Food Justice Action Plan approved by Suffolk County Council in effort to help struggling families make ends meet
An action plan to tackle food poverty in Suffolk is to be published before the end of next year as part of a pledge to help families struggling to make ends meet.
Suffolk County Council made the pledge during the full council meeting last week, in which it vowed to work with the county’s district and borough councils on a Food Justice Action Plan, after it emerged 1,500 more pupils were claiming free school meals.
The plan is to be completed by the end of 2021 to begin supporting families struggling to put food on the table as soon as possible.
Other measures included further measures to encourage families to take up free school meals, and nominate one of the council’s cabinet members to take on the additional responsibility of delivering food justice.
The motion was backed unanimously.
Cllr Jack Abbott, spokesman for children’s services with the opposition Labour group, said: “All of us recognise these are exceptionally difficult times for many people at the moment and it would be unedifying for children to be left to go hungry. Child hunger does not stop for the summer holidays.
“In Suffolk it’s estimated around 50,000 children are living in poverty. I think we would agree these figures are shocking and shameful.
“We know the economic and social pressures on our residents is only going to increase so it is crucial therefore we start tackling the root causes of food poverty and hunger.”
Mr Abbott said he hoped the work could be completed before the end of 2021 and said the “terrible pandemic will only have exacerbated the issue”.
The council said it regularly writes to families which are eligible for free school meals but not taking advantage of the system encouraging them to do so, as well as working with schools to do the same.
The deadline for eligible families to apply in time for the vouchers over the summer was Friday, but the council has pledged that it will ensure vouchers get to any child who becomes eligible over the summer.
Currently, around 17,600 pupils claim free school meals in Suffolk – an increase of 1,500 during lockdown.

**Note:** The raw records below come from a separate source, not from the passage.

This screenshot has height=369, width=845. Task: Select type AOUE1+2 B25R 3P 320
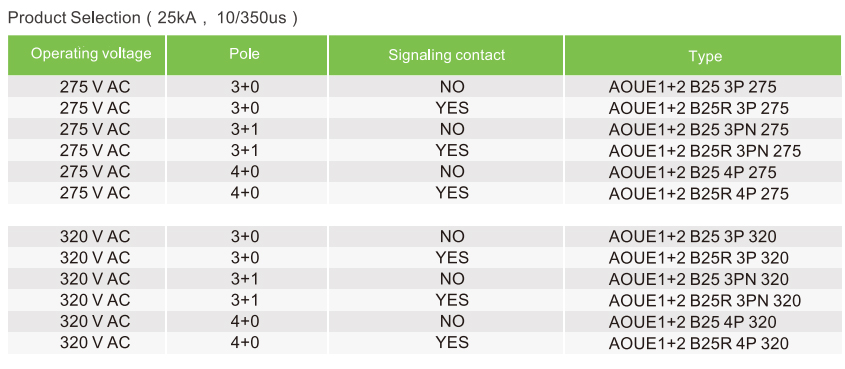click(x=698, y=258)
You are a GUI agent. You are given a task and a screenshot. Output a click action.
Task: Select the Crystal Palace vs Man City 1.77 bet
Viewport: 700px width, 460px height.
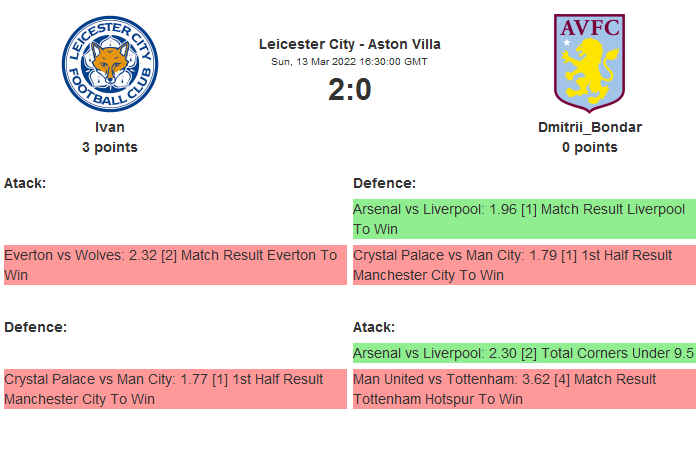click(x=175, y=388)
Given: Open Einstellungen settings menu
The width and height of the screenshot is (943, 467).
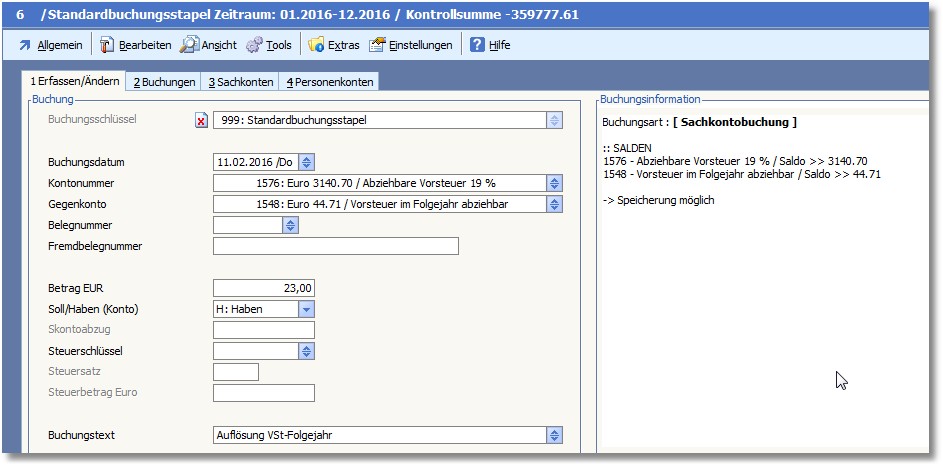Looking at the screenshot, I should pyautogui.click(x=377, y=45).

Paul West, Conservative cabinet member for communities, pointed to around £250,000 allocated to food banks as part of its work but said that there is still a lot more to be done.
He added: “There are times when people will struggle through no fault of their own, through unemployment, physical of mental ill health, bereavement or just life in general.
“The one thing for sure is those people at difficult times won’t care much about the political arguments had by politicians on a national stage.
“That’s why the council’s principals are very much action and compassion.”
The council confirmed that it had been successful in its bid for £963,000 Department for Education funding to deliver a summer holiday activity and food programme.
Cllr Penny Otton from the Liberal Democrat, Green and Independent group said food poverty was also in the county’s rural areas where it was hidden more, and added: “We need to get this work done now and help these families that are in crisis.”